За Мишкине чернел лес Маркуса Фрадкина. Ешуа всегда останавливался у развилки или сворачивал на просеку, где лесорубы брали у него ящика два водки. Но сегодня он не свернет, сегодня покатит в местечко напрямки, в лесу потерпят, а коли очень приспичит, Андроновых в корчму пошлют, братья – парни дюжие, взвалят на плечи по ящику и айда на делянку. Маркус Фрадкин и так на него дуется: чего, мол, Ешуа, людей моих спаиваешь, надерутся и целый день дрыхнут. Маркусу Фрадкину все мало, руби для него да руби, совести у него нет. Радовался бы, что пьют, пускай лишнее дерево не повалят, но зато и его не рубанут… Когда мозг дрыхнет, дрыхнет и топор. Так-то, господин разлюбезный Фрадкин! А еще умником слывет…

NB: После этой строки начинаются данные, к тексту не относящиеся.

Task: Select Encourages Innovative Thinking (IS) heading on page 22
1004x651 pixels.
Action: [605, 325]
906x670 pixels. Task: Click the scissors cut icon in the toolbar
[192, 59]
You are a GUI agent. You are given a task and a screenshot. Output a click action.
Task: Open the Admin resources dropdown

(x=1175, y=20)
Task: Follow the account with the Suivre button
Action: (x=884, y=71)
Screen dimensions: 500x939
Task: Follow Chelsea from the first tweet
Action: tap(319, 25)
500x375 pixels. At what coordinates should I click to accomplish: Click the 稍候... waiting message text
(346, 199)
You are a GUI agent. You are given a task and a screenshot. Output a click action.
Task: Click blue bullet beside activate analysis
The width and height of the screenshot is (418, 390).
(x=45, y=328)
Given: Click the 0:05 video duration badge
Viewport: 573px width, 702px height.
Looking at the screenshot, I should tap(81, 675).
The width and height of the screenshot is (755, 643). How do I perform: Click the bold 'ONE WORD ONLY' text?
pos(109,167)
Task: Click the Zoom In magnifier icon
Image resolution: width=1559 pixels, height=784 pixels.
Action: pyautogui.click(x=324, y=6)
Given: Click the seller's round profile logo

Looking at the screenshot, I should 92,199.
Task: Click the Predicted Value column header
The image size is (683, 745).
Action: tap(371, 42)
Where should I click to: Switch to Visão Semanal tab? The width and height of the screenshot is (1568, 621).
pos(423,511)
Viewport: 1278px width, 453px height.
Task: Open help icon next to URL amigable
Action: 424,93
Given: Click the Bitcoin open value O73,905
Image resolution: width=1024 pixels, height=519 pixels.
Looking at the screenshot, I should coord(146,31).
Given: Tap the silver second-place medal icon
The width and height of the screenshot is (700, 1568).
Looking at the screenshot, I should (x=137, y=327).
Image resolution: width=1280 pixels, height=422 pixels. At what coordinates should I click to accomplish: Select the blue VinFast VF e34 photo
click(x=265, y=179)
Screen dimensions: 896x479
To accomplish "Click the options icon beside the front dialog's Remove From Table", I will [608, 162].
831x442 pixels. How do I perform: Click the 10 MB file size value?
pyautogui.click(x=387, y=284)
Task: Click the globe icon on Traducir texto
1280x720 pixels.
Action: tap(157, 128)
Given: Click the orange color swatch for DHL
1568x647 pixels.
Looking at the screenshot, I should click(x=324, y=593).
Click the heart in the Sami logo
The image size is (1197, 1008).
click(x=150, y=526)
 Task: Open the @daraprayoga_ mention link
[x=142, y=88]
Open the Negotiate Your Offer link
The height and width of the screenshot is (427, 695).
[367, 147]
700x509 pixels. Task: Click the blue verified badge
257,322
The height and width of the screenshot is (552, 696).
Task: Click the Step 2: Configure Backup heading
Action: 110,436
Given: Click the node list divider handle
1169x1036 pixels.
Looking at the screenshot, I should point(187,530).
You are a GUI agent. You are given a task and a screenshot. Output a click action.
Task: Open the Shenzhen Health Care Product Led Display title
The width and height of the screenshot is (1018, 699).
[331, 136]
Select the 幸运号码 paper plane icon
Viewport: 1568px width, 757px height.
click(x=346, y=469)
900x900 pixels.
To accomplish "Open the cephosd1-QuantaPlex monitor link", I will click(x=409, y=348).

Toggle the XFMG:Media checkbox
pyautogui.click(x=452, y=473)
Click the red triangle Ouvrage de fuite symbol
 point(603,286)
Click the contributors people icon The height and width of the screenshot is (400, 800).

Не успел Ешуа проехать через Мишкине и выкатить на Вороний проселок, как в ельнике что-то затрещало, заворочалось по-кабаньи и обдало корчмаря горячим ознобом. Он быстро отпустил вожжи и вытащил из-под сиденья ружье. С непривычки, а может, со страху Ешуа никак не мог приладить его к плечу – ружье все время соскальзывало, и руки чуточку дрожали, и во рту было сухо, и горло сузилось – кажется, ручеек молитвы, и тот не пробьется, но он пробился, сбивчивый, хрусткий. Сколько раз Ешуа спасала молитва, может, и на сей раз спасет от напасти.

Лошади шли тихо, их головы шелестели в сумерках, как кроны.

Ешуа молился, ловя каждый звук, каждый шорох и, когда треск в ельнике утих, поставил ружье между ног и оперся о ствол, как о посох.

Но вдруг лошади шарахнулись в сторону, и корчмаря снова окатило ознобом, только еще более горячим, чем прежде. Он приставил к плечу ружье и, неизвестно кому, сказал:

– Не подходи. Стрелять буду.

– Стреляй, – послышалось в тишине. – Все равно меня убить нельзя.

У Ешуа отлегло от сердца. По голосу он узнал бродягу, повздорившего в корчме с Семеном недели две назад.

– Убить можно каждого, – миролюбиво процедил Ешуа, чувствуя, как все вокруг снова обретает свою первоначальность и имя: и лес, и Вороний проселок, и безмятежные головы лошадей.

– Убить можно каждого, – даже весело повторил он, дыша легко и молодо.

– А я не каждый, – сказал человек в ермолке, продолжая идти рядом с фурой.

– Каждый из нас каждый, – буркнул Ешуа, косясь на чужака. Он не понимал, откуда в такой поздний небезопасный час взялся на Вороньем проселке этот странный еврей, шатающийся по лесу, как беглый каторжник.

– Довезете до Рахмиэлова овина? – спросил человек в ермолке и погладил на ходу лошадь.

– Спрашивать надо не у лошадей, а у хозяина, – с притворной обидой промолвил Ешуа.

– Когда хозяина запрягут, тогда и спрошу, – ответил бродяга и рассмеялся.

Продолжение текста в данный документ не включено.